Search Engine

All search engines include four main components:

  1. Crawling, Seeds, and Connectors: The crawler collects the raw data that will eventually form the search results. When crawling web pages, the crawler begins at the user-specified seed URLs and begins downloading web pages. The crawler locates hyperlinks on the downloaded pages and schedules the newly-discovered pages for further crawling. Configuration information is used to determine which pages need to be crawled and how to crawl them.
  2. Converting: The converter processes the raw data discovered by the crawler and produces one or more pieces of indexable data. The raw data may be encoded in any number of formats, including archives, compressed files, PDFs, or Microsoft Word files. Most search engines do not expose the conversion step. This step is heavily customizable in the Watson Explorer Engine Search Engine, supporting extremely flexible processing of the raw data that includes sophisticated metadata processing and, optionally, generation. Watson Explorer Engine also provides a very advanced title extractor to infer document titles from documents in PDF, Word, and other formats. The final output of the conversion process will be XML in the IBM XML format.
  3. Indexing: The indexer processes the textual data produced by the converter and builds data structures to facilitate the efficient search and retrieval of this information. In the Watson Explorer Engine Search Engine, indexing also produces signatures that will be used for near-duplicate elimination at search time. The indexer service for each collection is the process that actually serves the results.
  4. Searching: The search process (called the query-service) runs constantly and proxies requests to the correct indexer service.

The Watson Explorer Engine administration tool contains a configuration tab containing a sub-section for each of these components. Additionally, the Query Service configuration specifies options that apply to all collections.

The data and configuration for a search is called a collection.
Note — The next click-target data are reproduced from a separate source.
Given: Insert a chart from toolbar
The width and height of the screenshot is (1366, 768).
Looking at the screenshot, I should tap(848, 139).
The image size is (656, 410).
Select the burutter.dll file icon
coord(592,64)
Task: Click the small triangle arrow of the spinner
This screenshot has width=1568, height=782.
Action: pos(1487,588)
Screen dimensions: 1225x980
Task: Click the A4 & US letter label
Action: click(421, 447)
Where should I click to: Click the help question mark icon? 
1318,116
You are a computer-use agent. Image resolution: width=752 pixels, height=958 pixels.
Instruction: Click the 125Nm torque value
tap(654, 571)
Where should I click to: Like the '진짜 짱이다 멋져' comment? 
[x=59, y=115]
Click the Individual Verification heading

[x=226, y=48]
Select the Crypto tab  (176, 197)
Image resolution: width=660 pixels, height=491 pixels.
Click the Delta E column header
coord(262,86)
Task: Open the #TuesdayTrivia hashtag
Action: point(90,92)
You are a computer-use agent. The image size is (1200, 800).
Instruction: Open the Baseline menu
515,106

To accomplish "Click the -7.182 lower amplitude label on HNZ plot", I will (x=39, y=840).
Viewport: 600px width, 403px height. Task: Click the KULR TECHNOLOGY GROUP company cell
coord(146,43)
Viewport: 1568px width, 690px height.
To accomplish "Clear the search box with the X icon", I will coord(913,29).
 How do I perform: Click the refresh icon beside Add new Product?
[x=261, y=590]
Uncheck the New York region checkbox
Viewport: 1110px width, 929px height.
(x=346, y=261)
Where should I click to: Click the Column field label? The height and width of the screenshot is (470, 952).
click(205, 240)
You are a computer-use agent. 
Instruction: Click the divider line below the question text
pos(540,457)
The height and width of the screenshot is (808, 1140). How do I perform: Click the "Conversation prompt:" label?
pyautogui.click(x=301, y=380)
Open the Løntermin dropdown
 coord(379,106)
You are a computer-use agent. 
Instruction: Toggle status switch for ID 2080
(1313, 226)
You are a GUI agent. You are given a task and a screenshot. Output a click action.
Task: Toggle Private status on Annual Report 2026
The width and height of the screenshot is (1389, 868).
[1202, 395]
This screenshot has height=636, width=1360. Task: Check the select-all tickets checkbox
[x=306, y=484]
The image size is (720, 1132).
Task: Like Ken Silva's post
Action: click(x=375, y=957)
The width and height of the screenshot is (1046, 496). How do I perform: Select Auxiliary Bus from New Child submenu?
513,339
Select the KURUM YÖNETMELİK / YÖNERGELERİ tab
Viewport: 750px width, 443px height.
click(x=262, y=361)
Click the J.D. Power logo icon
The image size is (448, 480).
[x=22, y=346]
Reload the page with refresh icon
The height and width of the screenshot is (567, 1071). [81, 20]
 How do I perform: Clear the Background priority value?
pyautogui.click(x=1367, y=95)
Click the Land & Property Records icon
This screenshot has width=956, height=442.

There is no limit to the number of collections that may be created. Each collection contains the live data and (potentially) the staging data. The live data is used for the current search. The staging data is used to accumulate information while a new copy of the collection is being crawled and indexed. These concepts are explained in more detail in the Live vs. Staging section. To change and test a new configuration, a collection may also have a working copy.

A new collection is a copy of the configuration of an existing collection. This is normally the default collection. The default collection can be used to specify organization-wide default options. For example, if a proxy is required, the proxy information can be entered in the default collection, and it will be used for all subsequently-created collections.

The crawler is based on a recursive rule system, offering extensive control over the crawl. Documents are generated using an open, extensible framework in which you can insert arbitrary programs and scripts as well as XSL transformations or Watson Explorer Engine transformations.